>> BEGIN Record set

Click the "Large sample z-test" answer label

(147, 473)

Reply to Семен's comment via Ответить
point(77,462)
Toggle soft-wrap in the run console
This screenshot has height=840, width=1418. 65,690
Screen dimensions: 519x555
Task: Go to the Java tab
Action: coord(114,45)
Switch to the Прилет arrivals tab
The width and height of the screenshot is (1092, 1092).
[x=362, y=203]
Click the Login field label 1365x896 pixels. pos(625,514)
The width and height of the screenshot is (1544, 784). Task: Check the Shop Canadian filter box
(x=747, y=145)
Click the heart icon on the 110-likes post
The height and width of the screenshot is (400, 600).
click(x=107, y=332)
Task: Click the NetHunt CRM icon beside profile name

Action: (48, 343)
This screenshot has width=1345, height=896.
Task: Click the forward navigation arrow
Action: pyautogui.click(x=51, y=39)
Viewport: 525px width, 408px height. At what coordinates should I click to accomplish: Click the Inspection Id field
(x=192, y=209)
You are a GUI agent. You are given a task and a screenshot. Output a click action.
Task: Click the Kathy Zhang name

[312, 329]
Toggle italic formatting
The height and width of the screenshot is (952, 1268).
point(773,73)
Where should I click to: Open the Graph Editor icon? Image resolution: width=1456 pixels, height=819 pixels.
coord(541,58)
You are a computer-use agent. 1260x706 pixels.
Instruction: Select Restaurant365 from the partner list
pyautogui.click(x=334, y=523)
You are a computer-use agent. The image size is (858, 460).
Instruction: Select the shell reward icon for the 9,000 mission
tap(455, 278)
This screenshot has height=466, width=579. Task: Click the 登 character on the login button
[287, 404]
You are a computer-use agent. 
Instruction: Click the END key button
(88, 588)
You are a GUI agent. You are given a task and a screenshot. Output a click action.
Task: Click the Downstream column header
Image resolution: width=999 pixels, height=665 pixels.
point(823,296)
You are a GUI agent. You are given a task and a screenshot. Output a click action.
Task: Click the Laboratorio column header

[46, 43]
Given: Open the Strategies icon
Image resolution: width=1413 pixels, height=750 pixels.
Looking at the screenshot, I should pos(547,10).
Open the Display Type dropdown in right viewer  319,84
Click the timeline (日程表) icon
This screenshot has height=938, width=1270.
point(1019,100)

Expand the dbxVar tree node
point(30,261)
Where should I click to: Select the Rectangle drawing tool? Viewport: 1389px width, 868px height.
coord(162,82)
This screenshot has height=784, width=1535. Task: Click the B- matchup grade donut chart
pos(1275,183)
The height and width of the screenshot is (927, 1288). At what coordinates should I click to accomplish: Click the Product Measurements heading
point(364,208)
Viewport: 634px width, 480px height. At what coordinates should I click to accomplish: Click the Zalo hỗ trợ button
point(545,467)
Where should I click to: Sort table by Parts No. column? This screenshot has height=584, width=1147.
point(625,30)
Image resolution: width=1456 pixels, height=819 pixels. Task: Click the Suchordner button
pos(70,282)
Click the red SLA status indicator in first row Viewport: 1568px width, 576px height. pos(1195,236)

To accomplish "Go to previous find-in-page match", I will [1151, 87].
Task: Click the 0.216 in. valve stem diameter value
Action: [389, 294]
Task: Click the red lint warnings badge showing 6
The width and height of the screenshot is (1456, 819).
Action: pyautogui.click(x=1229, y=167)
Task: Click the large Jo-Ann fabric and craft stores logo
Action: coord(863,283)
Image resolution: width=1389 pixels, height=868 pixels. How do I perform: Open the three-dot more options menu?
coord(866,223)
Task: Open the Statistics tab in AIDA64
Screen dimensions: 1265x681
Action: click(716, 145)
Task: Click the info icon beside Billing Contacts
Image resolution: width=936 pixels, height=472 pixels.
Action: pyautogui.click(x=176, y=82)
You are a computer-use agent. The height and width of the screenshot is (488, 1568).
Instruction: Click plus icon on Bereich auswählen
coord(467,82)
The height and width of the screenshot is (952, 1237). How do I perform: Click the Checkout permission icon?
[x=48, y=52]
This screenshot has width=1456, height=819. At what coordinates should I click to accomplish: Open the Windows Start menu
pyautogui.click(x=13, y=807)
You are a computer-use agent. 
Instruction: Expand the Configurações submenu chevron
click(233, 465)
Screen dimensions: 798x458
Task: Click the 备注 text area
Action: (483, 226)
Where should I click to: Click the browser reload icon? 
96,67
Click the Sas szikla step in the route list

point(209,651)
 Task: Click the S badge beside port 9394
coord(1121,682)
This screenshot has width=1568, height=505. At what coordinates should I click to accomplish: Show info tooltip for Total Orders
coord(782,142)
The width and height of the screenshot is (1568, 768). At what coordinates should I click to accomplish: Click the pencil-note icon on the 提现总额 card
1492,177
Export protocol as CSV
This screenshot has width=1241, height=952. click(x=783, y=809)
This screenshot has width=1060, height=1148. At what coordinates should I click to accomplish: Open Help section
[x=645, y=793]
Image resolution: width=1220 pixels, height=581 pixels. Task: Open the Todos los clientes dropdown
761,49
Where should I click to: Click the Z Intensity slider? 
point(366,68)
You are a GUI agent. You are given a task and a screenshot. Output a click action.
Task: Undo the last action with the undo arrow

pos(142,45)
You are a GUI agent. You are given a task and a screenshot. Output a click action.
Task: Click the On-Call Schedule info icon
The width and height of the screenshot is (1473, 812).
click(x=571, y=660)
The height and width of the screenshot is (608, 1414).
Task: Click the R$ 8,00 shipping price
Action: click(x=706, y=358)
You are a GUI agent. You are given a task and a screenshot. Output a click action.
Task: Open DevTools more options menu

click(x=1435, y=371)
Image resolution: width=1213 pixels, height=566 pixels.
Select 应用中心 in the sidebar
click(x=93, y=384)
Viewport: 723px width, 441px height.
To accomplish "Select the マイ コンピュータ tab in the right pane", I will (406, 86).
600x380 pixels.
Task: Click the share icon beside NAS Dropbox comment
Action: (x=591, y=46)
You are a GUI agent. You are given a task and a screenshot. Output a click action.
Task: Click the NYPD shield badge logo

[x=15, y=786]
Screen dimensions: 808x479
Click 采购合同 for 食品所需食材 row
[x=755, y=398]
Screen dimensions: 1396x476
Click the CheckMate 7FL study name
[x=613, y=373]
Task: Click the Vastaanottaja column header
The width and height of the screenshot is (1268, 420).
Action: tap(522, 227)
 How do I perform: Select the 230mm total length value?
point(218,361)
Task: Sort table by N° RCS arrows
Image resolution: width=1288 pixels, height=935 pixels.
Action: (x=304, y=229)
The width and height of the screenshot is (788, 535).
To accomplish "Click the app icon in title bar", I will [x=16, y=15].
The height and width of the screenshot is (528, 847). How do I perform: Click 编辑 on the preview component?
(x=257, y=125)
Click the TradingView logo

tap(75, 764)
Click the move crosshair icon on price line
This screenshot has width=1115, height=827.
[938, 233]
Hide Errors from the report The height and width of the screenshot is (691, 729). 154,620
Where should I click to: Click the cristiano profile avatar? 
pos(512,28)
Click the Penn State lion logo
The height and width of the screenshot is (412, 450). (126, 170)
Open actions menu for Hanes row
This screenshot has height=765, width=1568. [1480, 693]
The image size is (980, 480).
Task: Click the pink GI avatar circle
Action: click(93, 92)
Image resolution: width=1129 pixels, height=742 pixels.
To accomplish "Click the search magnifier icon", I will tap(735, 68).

>> END Record set

Aim of the exercise: Render every line of the records above as a JSON list of strings, one string per line, omitting blank lines.

Task answer:
[
  "Click the \"Large sample z-test\" answer label",
  "(147, 473)",
  "Reply to Семен's comment via Ответить",
  "point(77,462)",
  "Toggle soft-wrap in the run console",
  "This screenshot has height=840, width=1418. 65,690",
  "Screen dimensions: 519x555",
  "Task: Go to the Java tab",
  "Action: coord(114,45)",
  "Switch to the Прилет arrivals tab",
  "The width and height of the screenshot is (1092, 1092).",
  "[x=362, y=203]",
  "Click the Login field label 1365x896 pixels. pos(625,514)",
  "The width and height of the screenshot is (1544, 784). Task: Check the Shop Canadian filter box",
  "(x=747, y=145)",
  "Click the heart icon on the 110-likes post",
  "The height and width of the screenshot is (400, 600).",
  "click(x=107, y=332)",
  "Task: Click the NetHunt CRM icon beside profile name",
  "Action: (48, 343)",
  "This screenshot has width=1345, height=896.",
  "Task: Click the forward navigation arrow",
  "Action: pyautogui.click(x=51, y=39)",
  "Viewport: 525px width, 408px height. At what coordinates should I click to accomplish: Click the Inspection Id field",
  "(x=192, y=209)",
  "You are a GUI agent. You are given a task and a screenshot. Output a click action.",
  "Task: Click the Kathy Zhang name",
  "[312, 329]",
  "Toggle italic formatting",
  "The height and width of the screenshot is (952, 1268).",
  "point(773,73)",
  "Where should I click to: Open the Graph Editor icon? Image resolution: width=1456 pixels, height=819 pixels.",
  "coord(541,58)",
  "You are a computer-use agent. 1260x706 pixels.",
  "Instruction: Select Restaurant365 from the partner list",
  "pyautogui.click(x=334, y=523)",
  "You are a computer-use agent. The image size is (858, 460).",
  "Instruction: Select the shell reward icon for the 9,000 mission",
  "tap(455, 278)",
  "This screenshot has height=466, width=579. Task: Click the 登 character on the login button",
  "[287, 404]",
  "You are a computer-use agent. ",
  "Instruction: Click the END key button",
  "(88, 588)",
  "You are a GUI agent. You are given a task and a screenshot. Output a click action.",
  "Task: Click the Downstream column header",
  "Image resolution: width=999 pixels, height=665 pixels.",
  "point(823,296)",
  "You are a GUI agent. You are given a task and a screenshot. Output a click action.",
  "Task: Click the Laboratorio column header",
  "[46, 43]",
  "Given: Open the Strategies icon",
  "Image resolution: width=1413 pixels, height=750 pixels.",
  "Looking at the screenshot, I should pos(547,10).",
  "Open the Display Type dropdown in right viewer  319,84",
  "Click the timeline (日程表) icon",
  "This screenshot has height=938, width=1270.",
  "point(1019,100)",
  "Expand the dbxVar tree node",
  "point(30,261)",
  "Where should I click to: Select the Rectangle drawing tool? Viewport: 1389px width, 868px height.",
  "coord(162,82)",
  "This screenshot has height=784, width=1535. Task: Click the B- matchup grade donut chart",
  "pos(1275,183)",
  "The height and width of the screenshot is (927, 1288). At what coordinates should I click to accomplish: Click the Product Measurements heading",
  "point(364,208)",
  "Viewport: 634px width, 480px height. At what coordinates should I click to accomplish: Click the Zalo hỗ trợ button",
  "point(545,467)",
  "Where should I click to: Sort table by Parts No. column? This screenshot has height=584, width=1147.",
  "point(625,30)",
  "Image resolution: width=1456 pixels, height=819 pixels. Task: Click the Suchordner button",
  "pos(70,282)",
  "Click the red SLA status indicator in first row Viewport: 1568px width, 576px height. pos(1195,236)",
  "To accomplish \"Go to previous find-in-page match\", I will [1151, 87].",
  "Task: Click the 0.216 in. valve stem diameter value",
  "Action: [389, 294]",
  "Task: Click the red lint warnings badge showing 6",
  "The width and height of the screenshot is (1456, 819).",
  "Action: pyautogui.click(x=1229, y=167)",
  "Task: Click the large Jo-Ann fabric and craft stores logo",
  "Action: coord(863,283)",
  "Image resolution: width=1389 pixels, height=868 pixels. How do I perform: Open the three-dot more options menu?",
  "coord(866,223)",
  "Task: Open the Statistics tab in AIDA64",
  "Screen dimensions: 1265x681",
  "Action: click(716, 145)",
  "Task: Click the info icon beside Billing Contacts",
  "Image resolution: width=936 pixels, height=472 pixels.",
  "Action: pyautogui.click(x=176, y=82)",
  "You are a computer-use agent. The height and width of the screenshot is (488, 1568).",
  "Instruction: Click plus icon on Bereich auswählen",
  "coord(467,82)",
  "The height and width of the screenshot is (952, 1237). How do I perform: Click the Checkout permission icon?",
  "[x=48, y=52]",
  "This screenshot has width=1456, height=819. At what coordinates should I click to accomplish: Open the Windows Start menu",
  "pyautogui.click(x=13, y=807)",
  "You are a computer-use agent. ",
  "Instruction: Expand the Configurações submenu chevron",
  "click(233, 465)",
  "Screen dimensions: 798x458",
  "Task: Click the 备注 text area",
  "Action: (483, 226)",
  "Where should I click to: Click the browser reload icon? ",
  "96,67",
  "Click the Sas szikla step in the route list",
  "point(209,651)",
  " Task: Click the S badge beside port 9394",
  "coord(1121,682)",
  "This screenshot has width=1568, height=505. At what coordinates should I click to accomplish: Show info tooltip for Total Orders",
  "coord(782,142)",
  "The width and height of the screenshot is (1568, 768). At what coordinates should I click to accomplish: Click the pencil-note icon on the 提现总额 card",
  "1492,177",
  "Export protocol as CSV",
  "This screenshot has width=1241, height=952. click(x=783, y=809)",
  "This screenshot has width=1060, height=1148. At what coordinates should I click to accomplish: Open Help section",
  "[x=645, y=793]",
  "Image resolution: width=1220 pixels, height=581 pixels. Task: Open the Todos los clientes dropdown",
  "761,49",
  "Where should I click to: Click the Z Intensity slider? ",
  "point(366,68)",
  "You are a GUI agent. You are given a task and a screenshot. Output a click action.",
  "Task: Undo the last action with the undo arrow",
  "pos(142,45)",
  "You are a GUI agent. You are given a task and a screenshot. Output a click action.",
  "Task: Click the On-Call Schedule info icon",
  "The width and height of the screenshot is (1473, 812).",
  "click(x=571, y=660)",
  "The height and width of the screenshot is (608, 1414).",
  "Task: Click the R$ 8,00 shipping price",
  "Action: click(x=706, y=358)",
  "You are a GUI agent. You are given a task and a screenshot. Output a click action.",
  "Task: Open DevTools more options menu",
  "click(x=1435, y=371)",
  "Image resolution: width=1213 pixels, height=566 pixels.",
  "Select 应用中心 in the sidebar",
  "click(x=93, y=384)",
  "Viewport: 723px width, 441px height.",
  "To accomplish \"Select the マイ コンピュータ tab in the right pane\", I will (406, 86).",
  "600x380 pixels.",
  "Task: Click the share icon beside NAS Dropbox comment",
  "Action: (x=591, y=46)",
  "You are a GUI agent. You are given a task and a screenshot. Output a click action.",
  "Task: Click the NYPD shield badge logo",
  "[x=15, y=786]",
  "Screen dimensions: 808x479",
  "Click 采购合同 for 食品所需食材 row",
  "[x=755, y=398]",
  "Screen dimensions: 1396x476",
  "Click the CheckMate 7FL study name",
  "[x=613, y=373]",
  "Task: Click the Vastaanottaja column header",
  "The width and height of the screenshot is (1268, 420).",
  "Action: tap(522, 227)",
  " How do I perform: Select the 230mm total length value?",
  "point(218,361)",
  "Task: Sort table by N° RCS arrows",
  "Image resolution: width=1288 pixels, height=935 pixels.",
  "Action: (x=304, y=229)",
  "The width and height of the screenshot is (788, 535).",
  "To accomplish \"Click the app icon in title bar\", I will [x=16, y=15].",
  "The height and width of the screenshot is (528, 847). How do I perform: Click 编辑 on the preview component?",
  "(x=257, y=125)",
  "Click the TradingView logo",
  "tap(75, 764)",
  "Click the move crosshair icon on price line",
  "This screenshot has width=1115, height=827.",
  "[938, 233]",
  "Hide Errors from the report The height and width of the screenshot is (691, 729). 154,620",
  "Where should I click to: Click the cristiano profile avatar? ",
  "pos(512,28)",
  "Click the Penn State lion logo",
  "The height and width of the screenshot is (412, 450). (126, 170)",
  "Open actions menu for Hanes row",
  "This screenshot has height=765, width=1568. [1480, 693]",
  "The image size is (980, 480).",
  "Task: Click the pink GI avatar circle",
  "Action: click(93, 92)",
  "Image resolution: width=1129 pixels, height=742 pixels.",
  "To accomplish \"Click the search magnifier icon\", I will tap(735, 68)."
]